The Air Force is now seeking funds to replace the missiles, first deployed in 1970 with an expected ten-year lifetime, but the plan is to put the replacements into silos. The new missiles, however, should be mobile. As Sokolski says, “The proper modernization of the land-based leg should make launch on warning unnecessary.”
If the new missiles, the main part of the GBSD or Ground-Based Strategic Deterrent program, could be carried by truck or rail, the American arsenal could generally be safely de-alerted if doctrine called for only minutes—not days or weeks—between confirmation of detonations of enemy nukes and the launch of retaliatory strikes.
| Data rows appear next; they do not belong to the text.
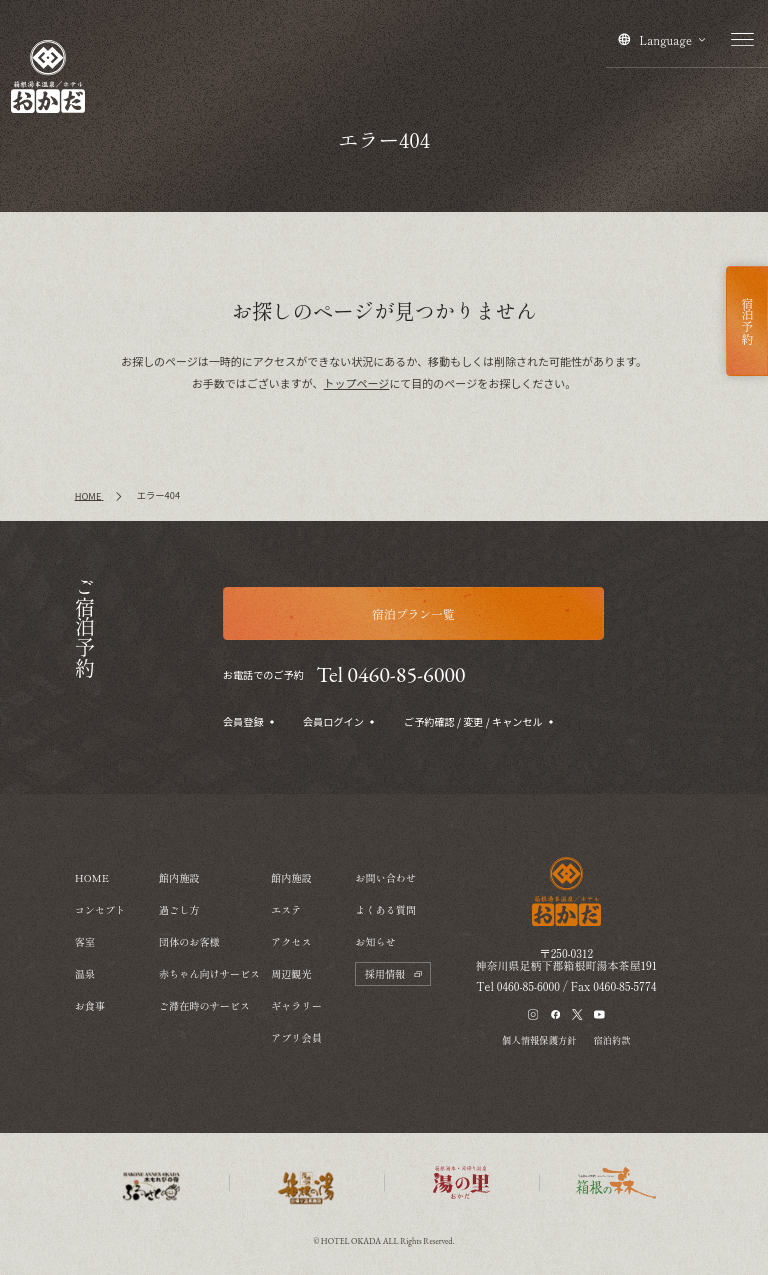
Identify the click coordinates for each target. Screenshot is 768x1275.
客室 (85, 941)
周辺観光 (291, 973)
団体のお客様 (189, 941)
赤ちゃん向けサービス (209, 973)
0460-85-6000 (528, 986)
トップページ (357, 383)
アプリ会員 (296, 1037)
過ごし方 (179, 909)
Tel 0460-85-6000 (391, 674)
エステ (286, 909)
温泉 (85, 973)
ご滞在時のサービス (204, 1005)
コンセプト (100, 909)
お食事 (90, 1005)
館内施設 (179, 877)
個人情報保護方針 (539, 1040)
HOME (92, 877)
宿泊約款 (611, 1040)
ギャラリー (296, 1005)
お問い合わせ (385, 877)
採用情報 (393, 973)
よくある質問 (385, 909)
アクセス (291, 941)
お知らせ (375, 941)
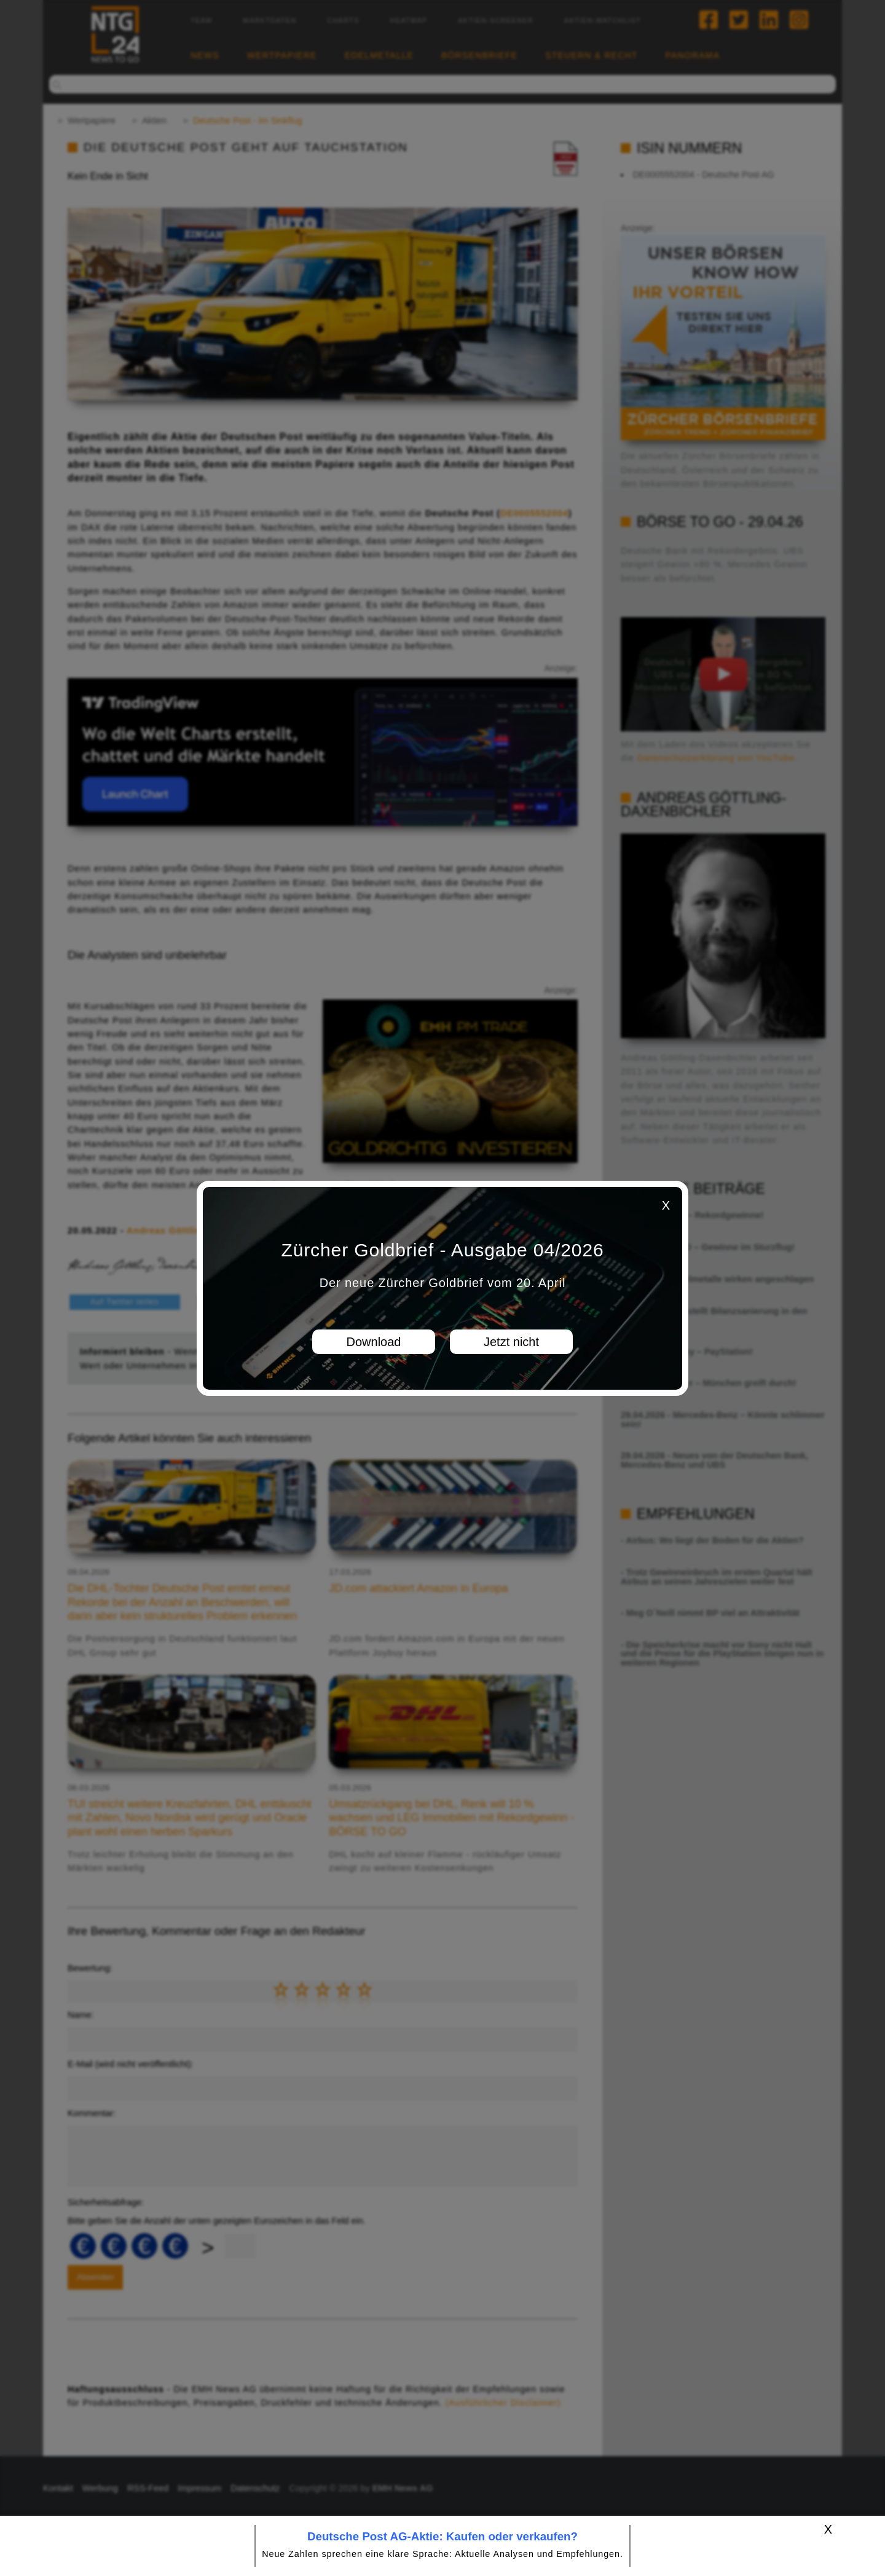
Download (374, 1342)
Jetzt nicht (511, 1342)
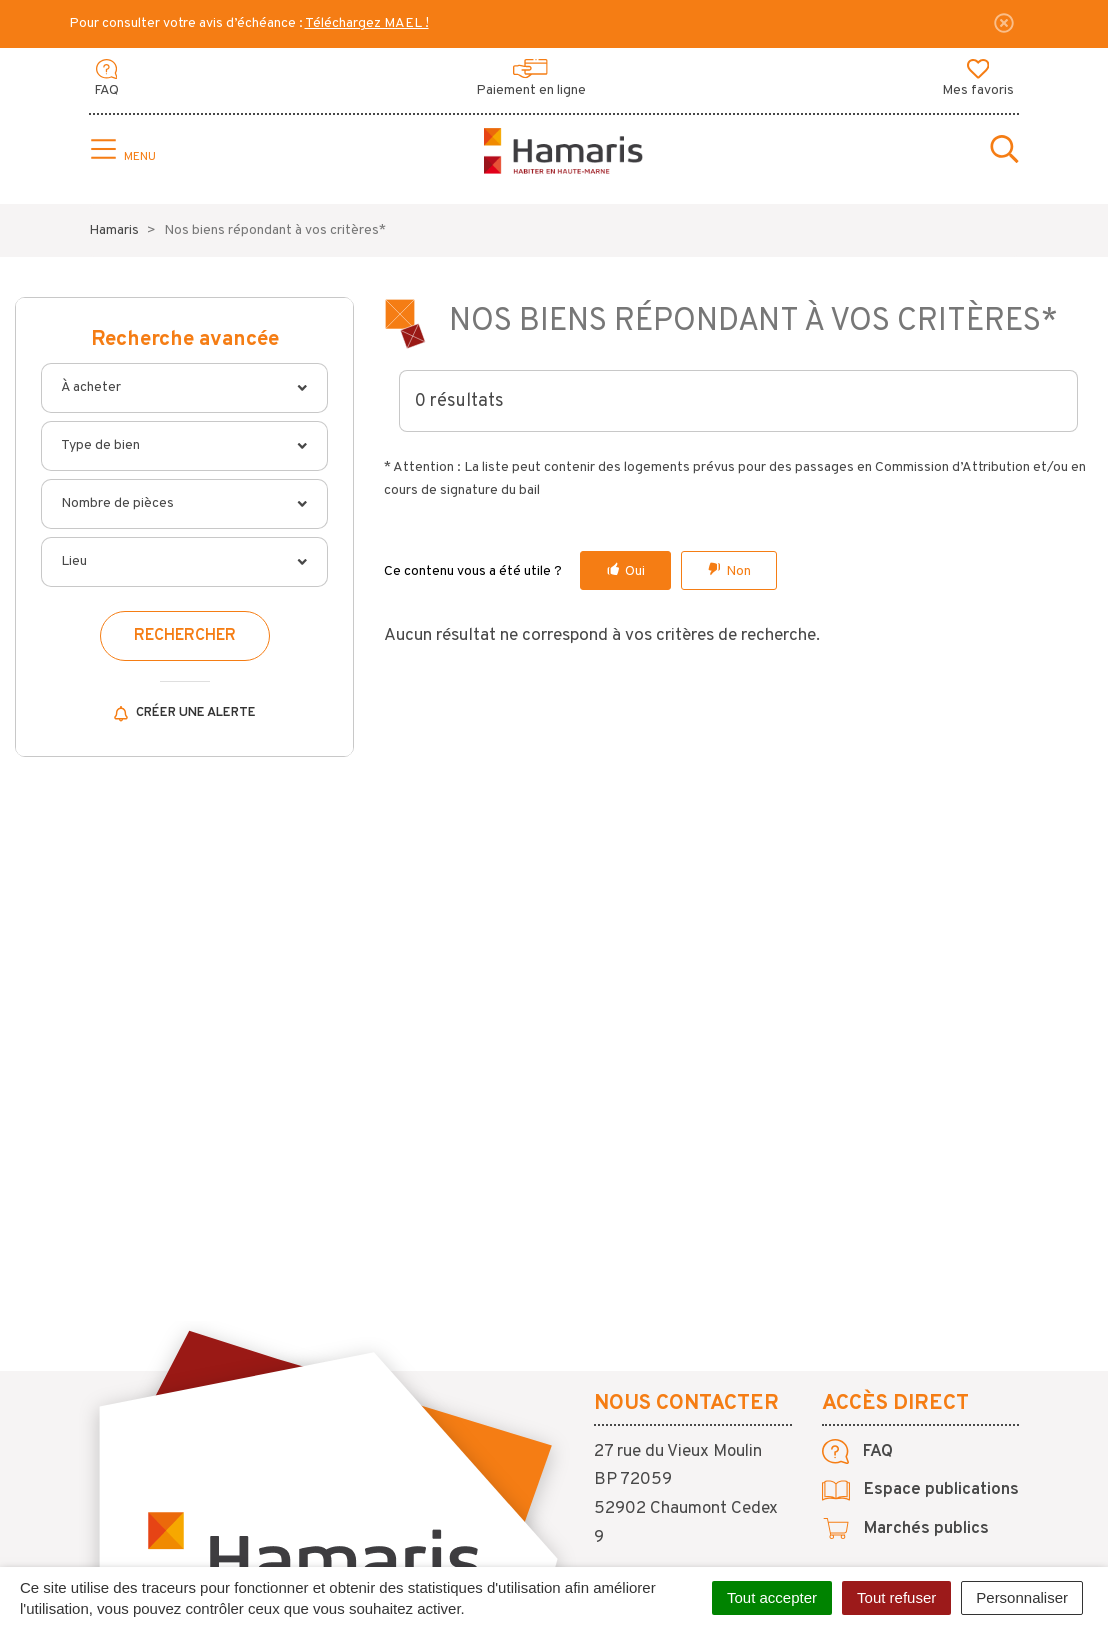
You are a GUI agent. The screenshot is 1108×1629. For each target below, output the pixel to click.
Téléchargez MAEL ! (367, 23)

Of course, any de-alerting, however short the timeframe between first attack and launch, would require even more detailed planning to assure the United States could respond following the decapitation of civilian and military leadership in a first strike against the homeland.
Critics like Cartwright and Global Zero co-founder Bruce Blair want to scrapland-based missiles altogether, but at a time of increasing nuclear threats that is not, as a practical matter, going to happen. The task now is to make the land leg of the “triad” survivable. Mobile missiles will cost far more than the now-projected $62 billion price tag for GBSD between now and Fiscal Year 2044, but if activists say de-alerting is critical, they should be willing to support additional budgetary burdens.
Today, nobody remembers September 26, 1983, and for that we have Lt. Col. Petrov to thank. Yet at this moment the primary nuclear risk is not accidental launch but failure of deterrence, and so the U.S. must leave each potential attacker in no doubt it will be obliterated soon after launching against the American homeland.